通路で伏せるように倒れる彼女。上には重たそうな機械が圧し掛かっている。
「…じぇ、ジェネシス!このままだと……」
「…だから何だ!私の命など…この腐った世界に対して熨斗をつけてやる!」
すぐさま機械を退かし、倒れる彼女に右手を差し伸べる彼。
艦内は揺れて、徐々に崩壊を始めていたが…その時だけ、彼の顔が視界に映った時―――時が止まったような気がしたのだ。
自らの為に命を投げ捨てる覚悟を、彼は持っていた。…なら、自らも期待に応えねば。
しっかりと、彼の右手を掴んでは立ち上がった彼女。
埃を払うと、彼に感謝の気持ちを心から伝えた。
「………ありがとう」
「…お前が私に言うなんて、明日は天変地異か?…まあいい、脱出するぞ!」
彼の相変わらずな答えにムッとしながらも、何時もの本調子に笑みを浮かべた。
燐と戦い、大穴が開いた場所の真下で、こいしとケット・シー、其れに慧音がバハムートに乗って待機していた。…後は2人だけだ。
「早く脱出するよ!」
「ああ!」
◆◆◆
2人は大穴からバハムートに乗り込み、そのまま龍は全員を乗せて飛翔した。
その瞬間、戦艦ノヴュアンデルは空中で分離を開始、見事に綺麗な大爆発を空に飾った。
真下にある熱帯雨林の中に炎を纏ったパーツが落ちていくが、大体が空中抵抗で炎は消えていった。

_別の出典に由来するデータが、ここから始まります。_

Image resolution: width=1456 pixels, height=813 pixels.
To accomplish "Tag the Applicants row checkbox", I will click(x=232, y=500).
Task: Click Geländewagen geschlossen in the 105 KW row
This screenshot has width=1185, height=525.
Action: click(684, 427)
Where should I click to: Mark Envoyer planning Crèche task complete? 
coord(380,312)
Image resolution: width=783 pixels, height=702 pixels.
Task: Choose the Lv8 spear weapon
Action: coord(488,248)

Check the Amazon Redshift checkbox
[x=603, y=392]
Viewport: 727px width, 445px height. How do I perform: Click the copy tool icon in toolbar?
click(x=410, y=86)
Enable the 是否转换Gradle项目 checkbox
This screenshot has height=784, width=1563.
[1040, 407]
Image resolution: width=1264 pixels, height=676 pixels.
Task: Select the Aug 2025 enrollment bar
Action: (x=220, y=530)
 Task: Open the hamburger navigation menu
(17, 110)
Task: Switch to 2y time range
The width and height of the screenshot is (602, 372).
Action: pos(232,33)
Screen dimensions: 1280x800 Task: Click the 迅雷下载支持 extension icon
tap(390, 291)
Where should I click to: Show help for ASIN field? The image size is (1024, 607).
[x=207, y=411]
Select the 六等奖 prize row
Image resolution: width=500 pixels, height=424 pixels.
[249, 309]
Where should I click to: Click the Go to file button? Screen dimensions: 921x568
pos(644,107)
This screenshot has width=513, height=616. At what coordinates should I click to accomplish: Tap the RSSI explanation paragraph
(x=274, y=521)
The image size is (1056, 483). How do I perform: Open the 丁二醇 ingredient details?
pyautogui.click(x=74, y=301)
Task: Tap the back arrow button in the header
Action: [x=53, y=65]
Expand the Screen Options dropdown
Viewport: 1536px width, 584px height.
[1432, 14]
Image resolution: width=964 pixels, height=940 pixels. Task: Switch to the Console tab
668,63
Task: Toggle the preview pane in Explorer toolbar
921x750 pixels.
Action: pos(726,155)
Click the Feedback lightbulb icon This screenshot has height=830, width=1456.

龍はそのまま、マター博士や多くのサンプルが待つ考古学研究所へ向かった。
その日も尚、太陽は全てを遍くように暖かい。彼は大剣を背に、疲弊と共にこれからの自分、そして国の行く末を案じ続けていた。
パチュリーはそんな彼に何処か惹かれながらも、フフッ、と静かな笑みを浮かべて見せていた。